» Task to complete
Could you restate word for word the lines running from the one with "Instruction: Open the" to the end of the data, both ends included, but without pictures?

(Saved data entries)
--------

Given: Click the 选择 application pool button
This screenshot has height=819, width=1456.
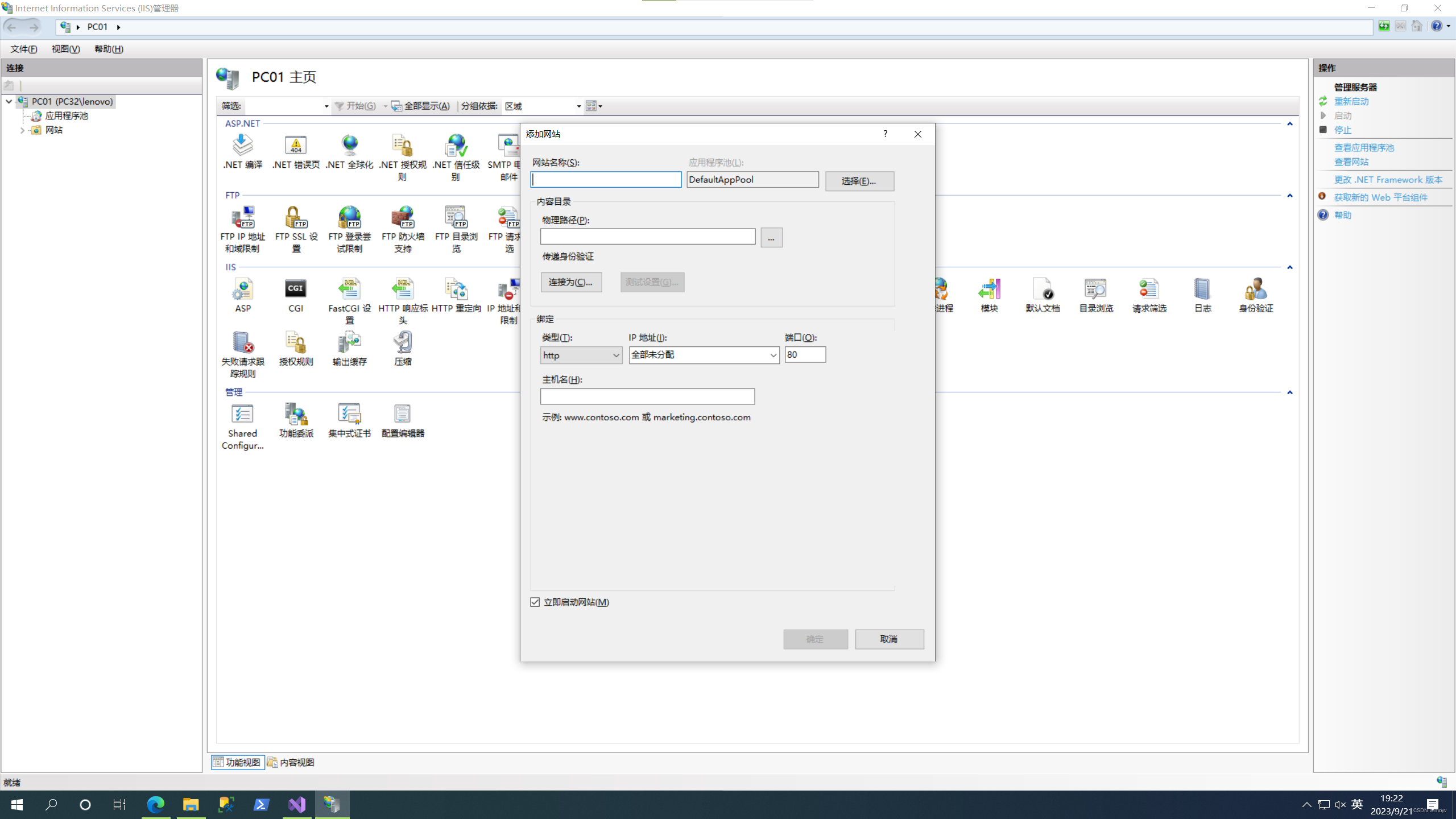Looking at the screenshot, I should [x=859, y=181].
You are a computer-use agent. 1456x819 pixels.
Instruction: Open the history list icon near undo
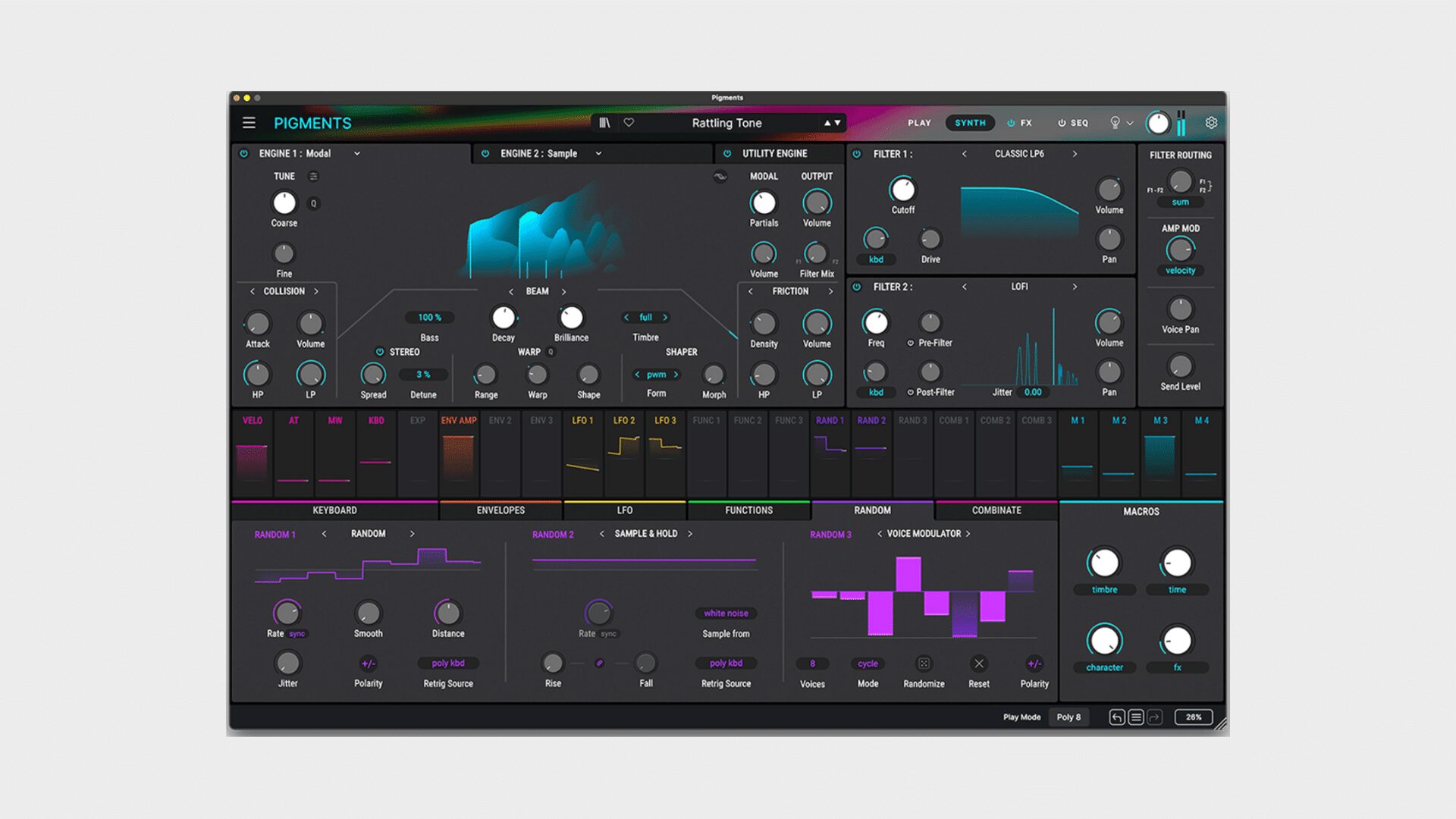(x=1135, y=717)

--------

» Output
Instruction: Open the history list icon near undo
(x=1135, y=717)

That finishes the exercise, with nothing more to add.